#### Provided material:
--- Begin ---

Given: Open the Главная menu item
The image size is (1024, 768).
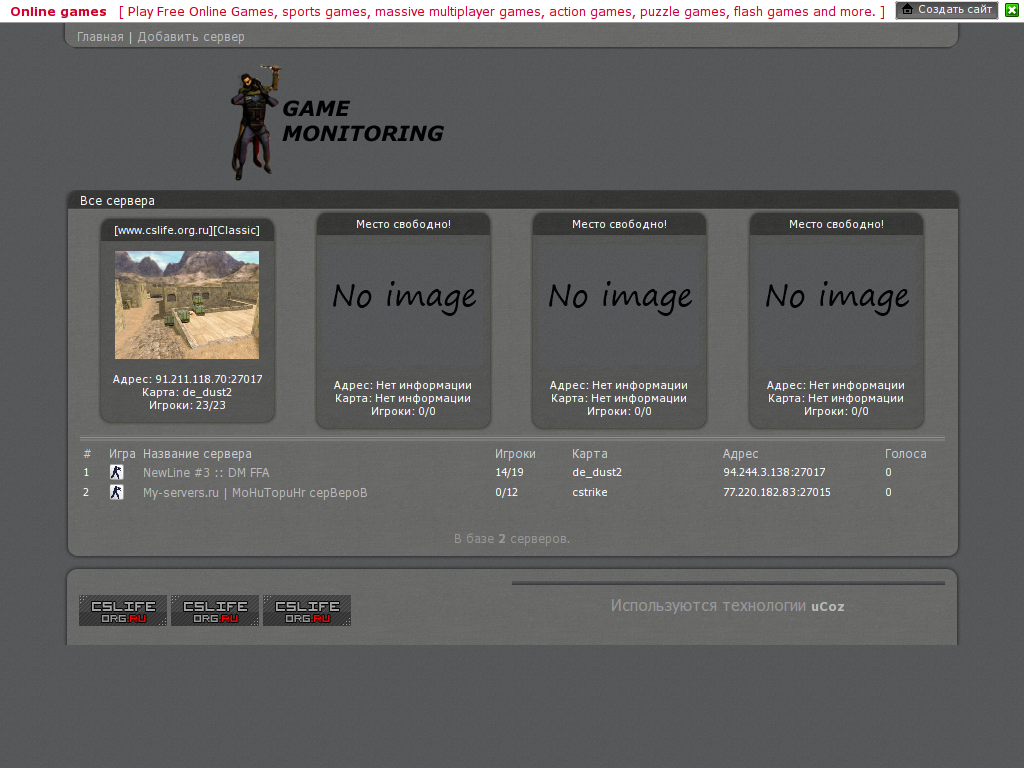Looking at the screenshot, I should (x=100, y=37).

--- End ---
--- Begin ---

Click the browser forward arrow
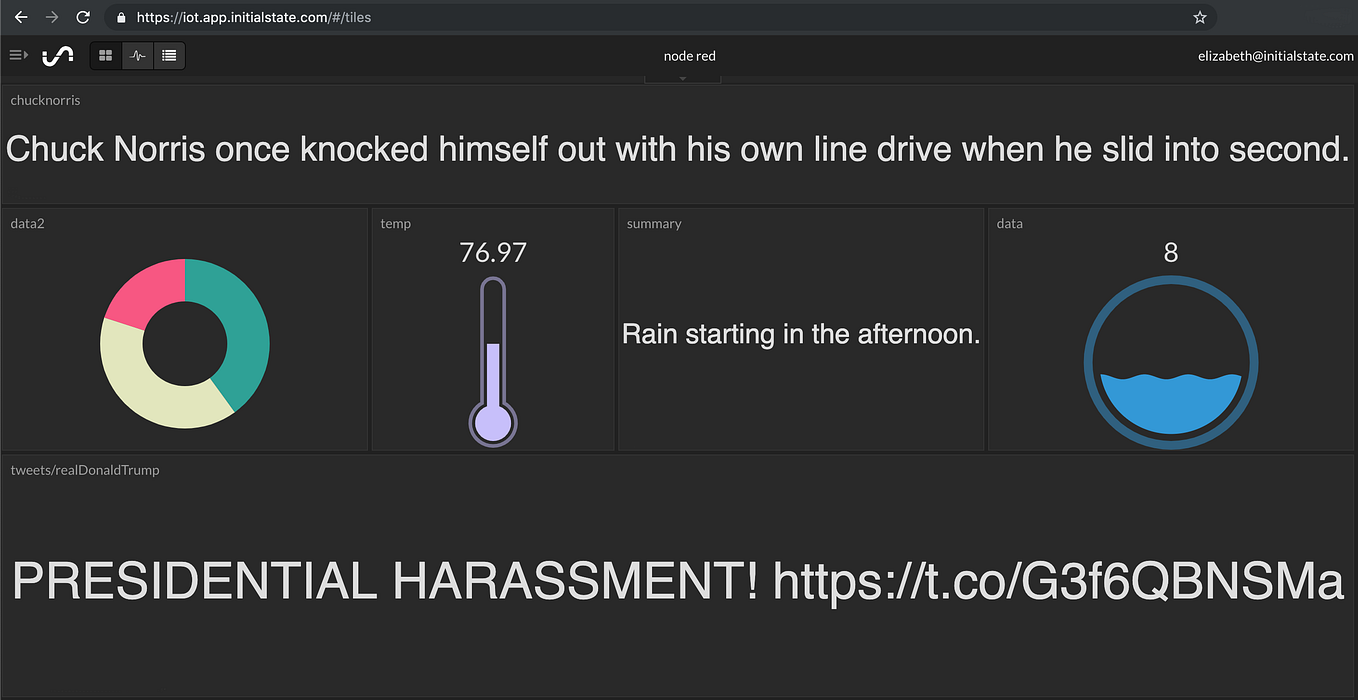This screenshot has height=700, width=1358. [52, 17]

--- End ---

#### Your goal:
Rewrite the lines between the one holding "Given: Open the Главная menu item" and the one holding "Looking at the", inclusive, substituting "resolution" for "image size" and leaving everything else unchanged. Omit the pictures from your answer.

#### Full output:
Given: Open the Главная menu item
The resolution is (1024, 768).
Looking at the screenshot, I should (x=100, y=37).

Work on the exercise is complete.